__EXERCISE GOAL__: Each record should be given again exactly as it appears, with no image included.

(ENTRIES PROVIDED Opens)

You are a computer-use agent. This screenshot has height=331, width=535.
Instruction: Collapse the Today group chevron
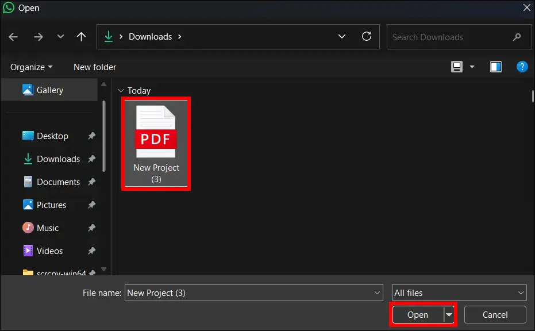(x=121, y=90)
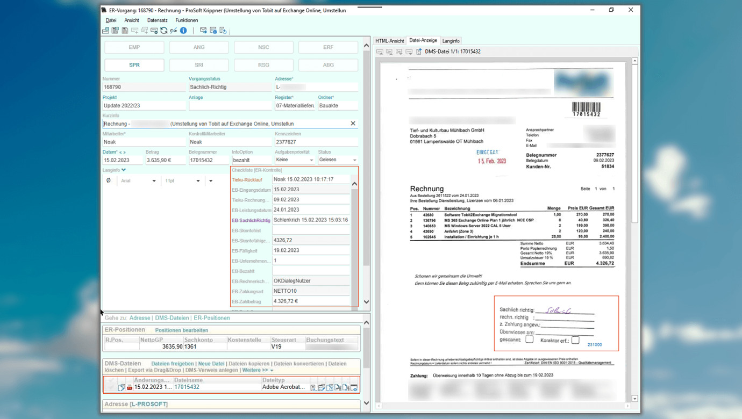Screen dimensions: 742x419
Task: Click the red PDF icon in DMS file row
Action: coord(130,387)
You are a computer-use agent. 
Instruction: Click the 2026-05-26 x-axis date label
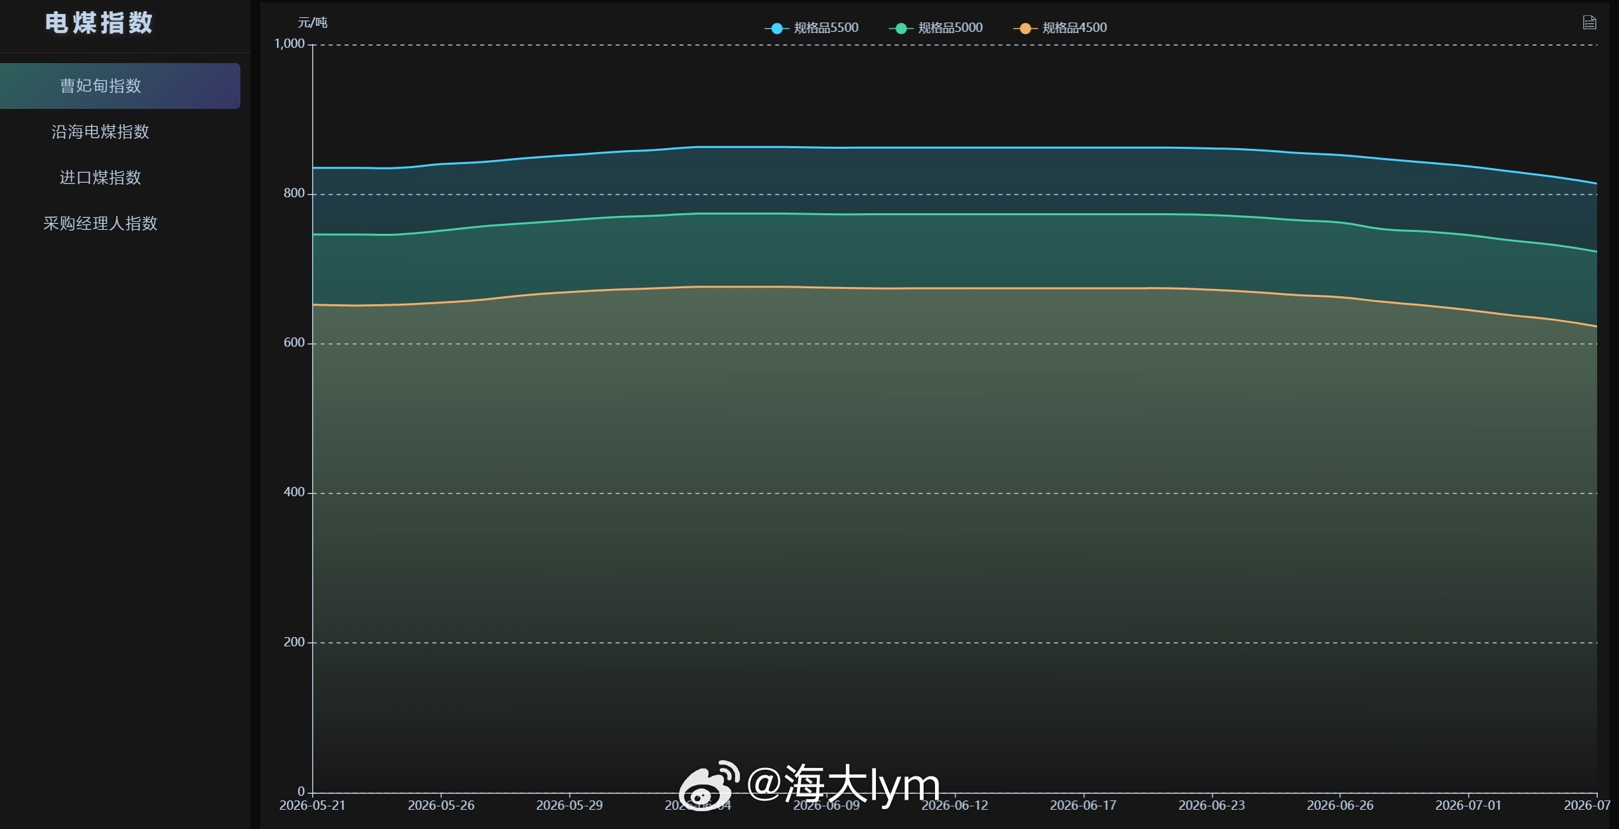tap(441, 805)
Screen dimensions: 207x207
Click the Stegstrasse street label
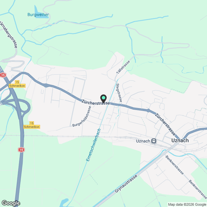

(ENTRIES PROVIDED Closes)

__RESULT FOR THIS TASK__:
You are a computer-use agent. This screenshot has height=331, width=535.
Instruction: Collapse the Today group chevron
(x=121, y=90)
Screen dimensions: 742x419
Task: Click the red PDF icon in DMS file row
Action: coord(130,387)
You are a computer-use agent. 
Instruction: Click the 2026-05-26 x-axis date label
tap(441, 805)
Screen dimensions: 207x207
Click the Stegstrasse street label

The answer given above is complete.